By Suzy Israel
Today in our school, a calm and sullen quiet that doesn’t usually characterize our hallways made its way into our spaces. As the principal of an elementary school, I had to ask our teachers to make space for socially distant learning by packing up their books, their classroom toys and games, and all of their school supplies. Their quiet packing was intermittently interrupted by the sound of a tape gun and the shuffling of boxes across a classroom floor.
The images of packing and boxing unsettled me, but the image that tugged at my heartstrings most was the pile of rolled up classroom rugs waiting to be moved to storage. The carpet in every classroom is the hub of celebration, of reflection, and of storytelling. It is on this carpet, that children reveal the top-secret news that mommy is having a baby; it is on this carpet that children sing happy birthday, and it is on this carpet that children receive some of their most potent life lessons.
Over the 25 years that I have worked in the elementary schools, I’ve witnessed this space used as a powerful hub of community building. The carpet is where students share their favorite toy from home, learn to express their anger appropriately, and discover what they have in common and what makes them different. This is where we as teachers, take the temperature on classroom dynamics, address teasing, read stories, set goals, and review a tricky math concept. But above everything, the classroom carpet affords teachers, with a simple turn of the head, the opportunity to look squarely into the eyes of each and every member of their classroom community.

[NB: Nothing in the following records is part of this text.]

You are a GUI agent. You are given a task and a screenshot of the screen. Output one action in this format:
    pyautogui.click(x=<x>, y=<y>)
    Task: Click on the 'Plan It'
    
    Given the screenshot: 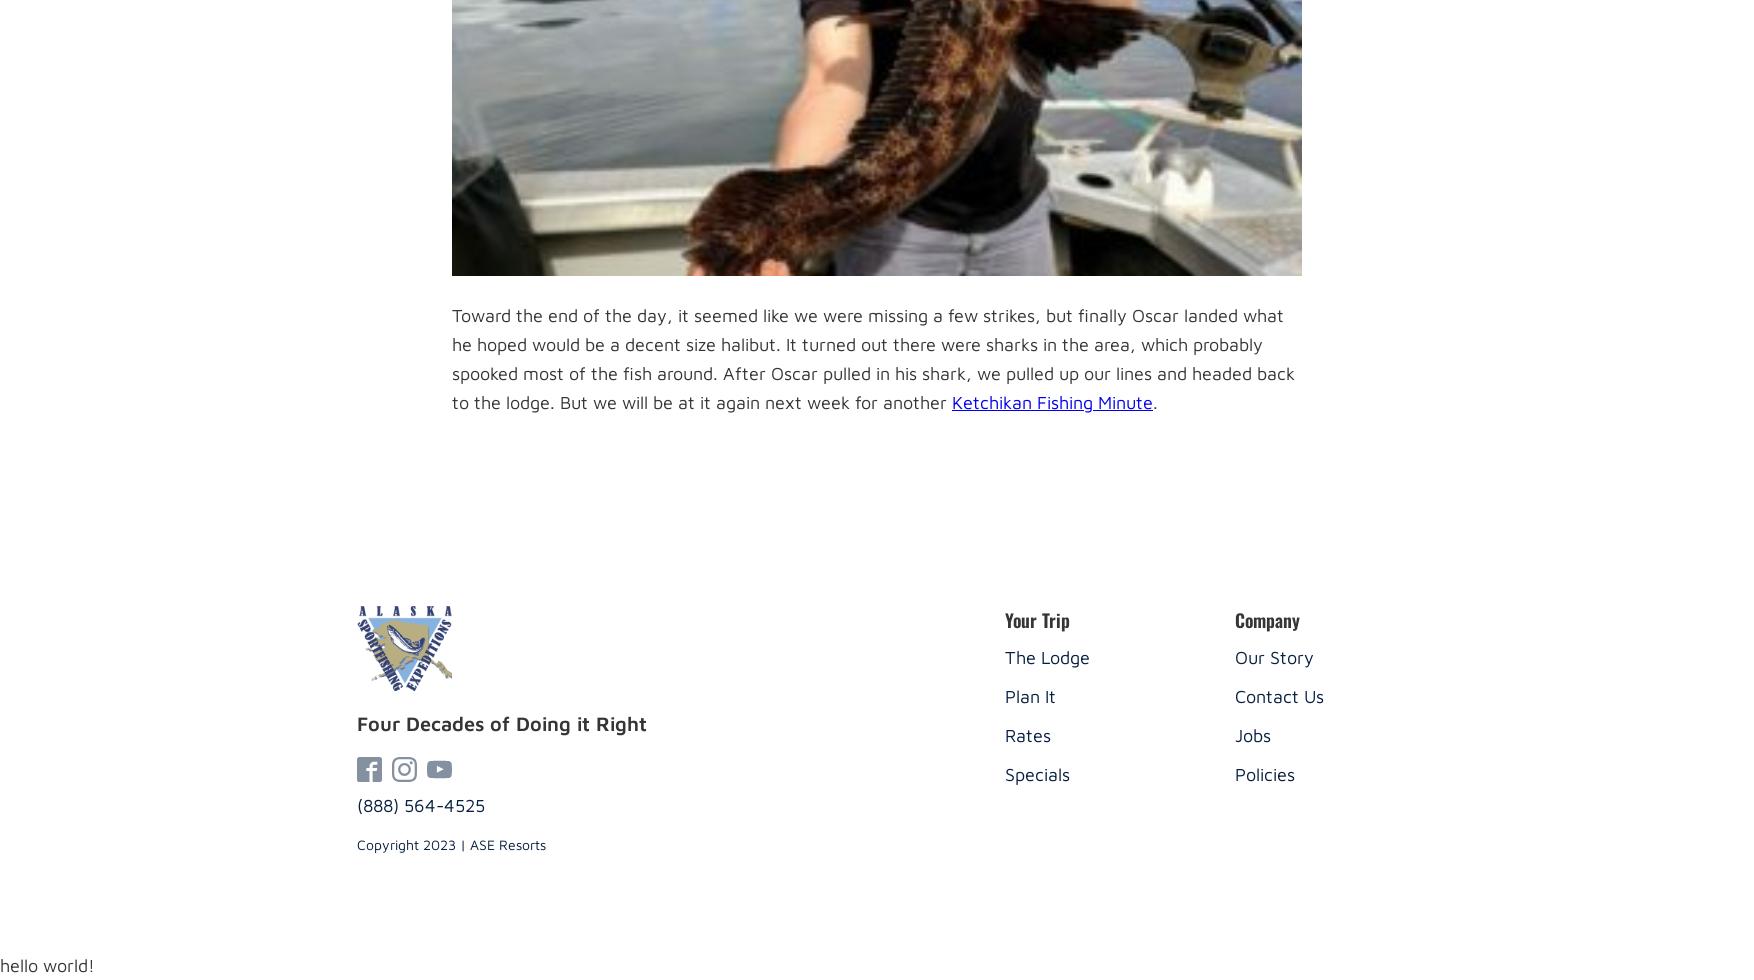 What is the action you would take?
    pyautogui.click(x=1029, y=696)
    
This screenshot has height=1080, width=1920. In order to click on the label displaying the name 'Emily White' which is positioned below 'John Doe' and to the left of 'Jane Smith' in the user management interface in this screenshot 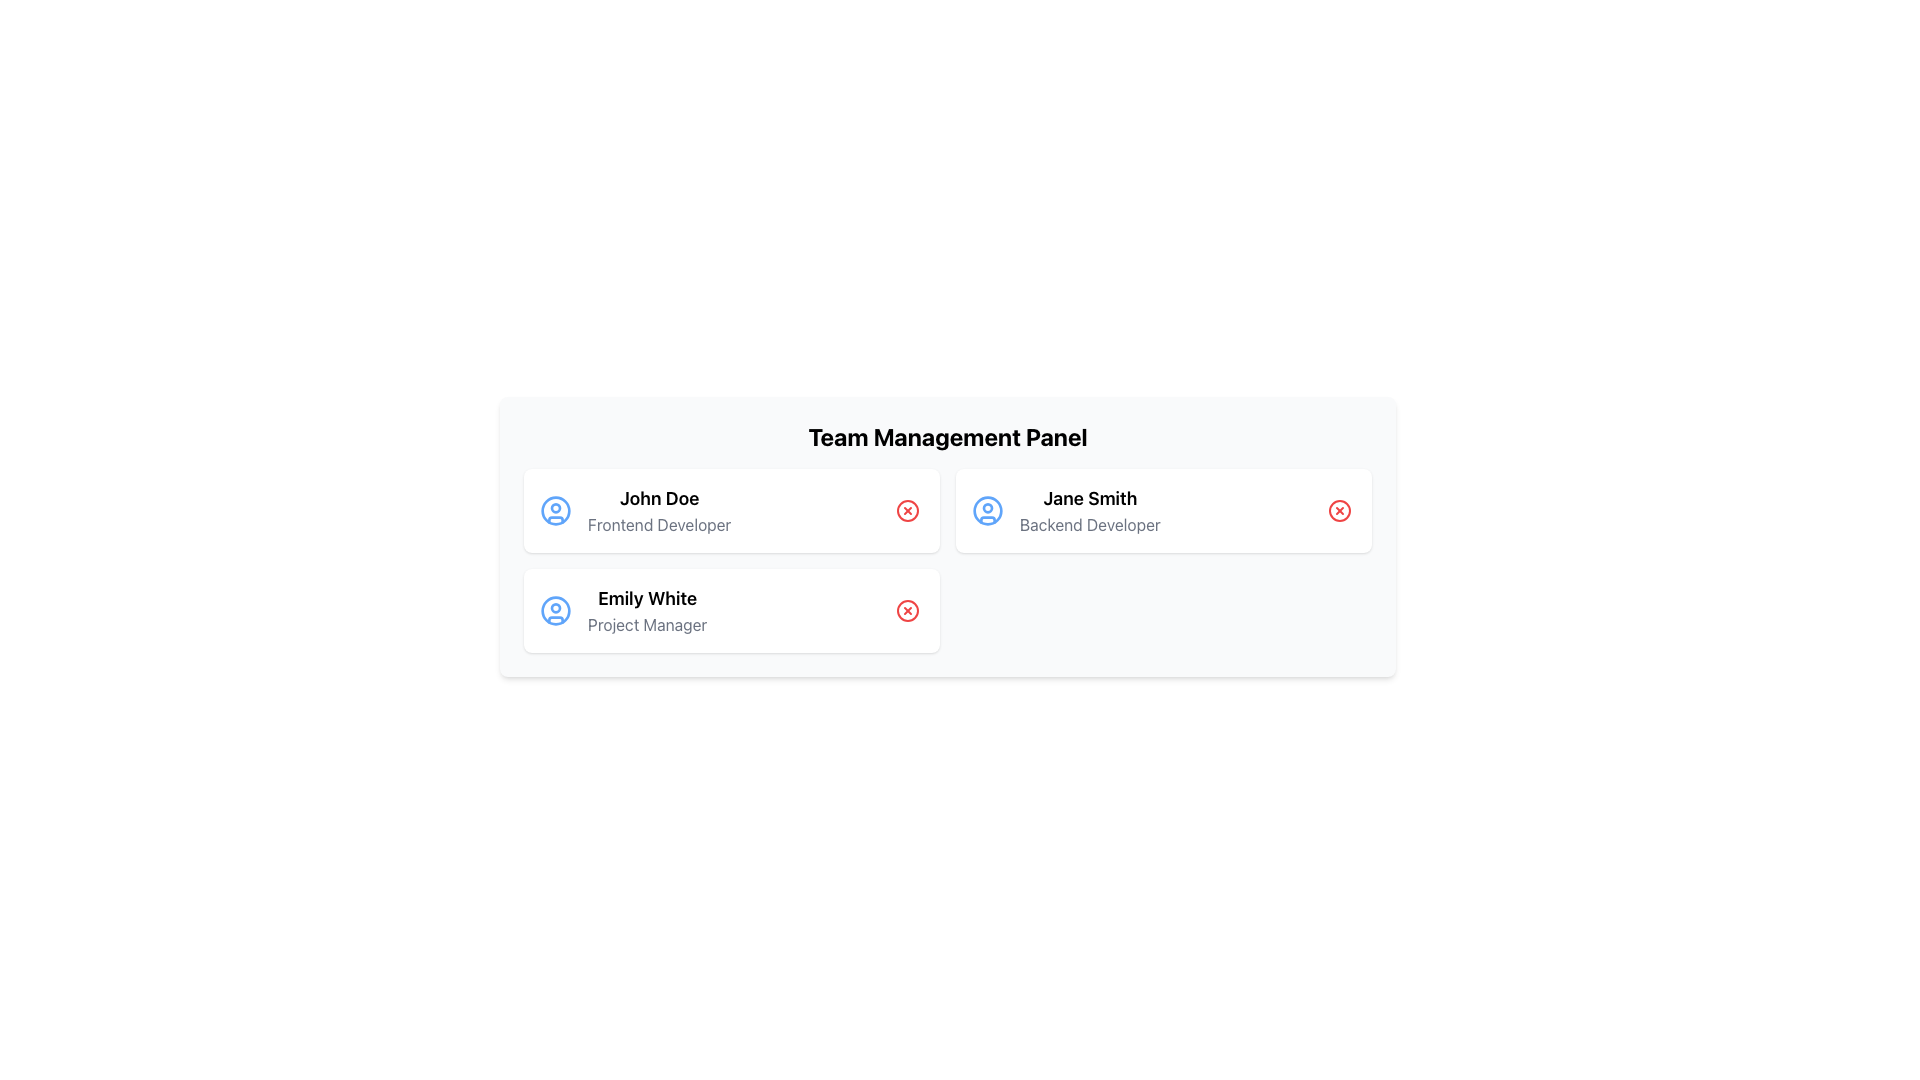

Let’s say, a 3rd grade class has been sent out of PE early; they have misbehaved and have treated their classmates unkindly. Their classroom teacher, having been summoned to collect them early from the gym, walks them back with a stern face and a staccato gait. When she arrives at the threshold of her classroom, she points at her carpet and invites the children to gather and sit. It is on this carpet, in this community gathering place, that they will talk through what happened, brainstorm ways of making things right, and outline a plan for comportment in PE class going forward.
Seeing all those carpets rolled up and ready to be removed from our elementary school brought a wave of sadness over me and also got me thinking. The classroom carpet is where powerful community building takes place and where relationships are forged through discussion, proximity, and struggle; it hosts all of the essential elements of our community. If we have succeeded in reshaping our school community in a virtual platform, we need to create a virtual carpet in our new socially distant school setting. As educators, we know what matters most; building a caring community of little learners who will lean on each other and will elevate one another. And sit together on a colorful carpet and talk.
The best classroom teachers look at their classrooms as a microcosm of an authentic community and take upon themselves the responsibility of building and maintaining the structures that lend themselves to keeping that small community healthy. Yet now our teachers have to reimagine and restructure everything they know about community building and again, we will rely on our greater community to hold us up as they hold us accountable.
Those rolled carpets reminded me yet again of the importance of recognizing just how hard teachers worked these past few months, even if they could not provide the same kind of environment as the classroom experience. Together they struggled to ensure that children with lagging skills were making progress. They found creative ways to measure learning and growth. They had lunch with their students virtually. They organized drive-by visits, and they celebrated milestones on a virtual classroom carpet. These past few months, our teachers worked on so much more than helping children identify metaphors and similes or factoring trinomials; they worked to shape the citizens of tomorrow, and they took that responsibility very seriously. Stacked up in those rugs are the thousands of thank yous to our teachers that must be offered for rolling out the carpet, quite literally, for all of our children.
We will bring the children back. We will educate them. And we will work to build a loving classroom community, and await the day – may it come soon – to put our treasured carpets back at the center of our classrooms.
Suzy Israel is the Principal of the Berman Hebrew Academy’s Lower School.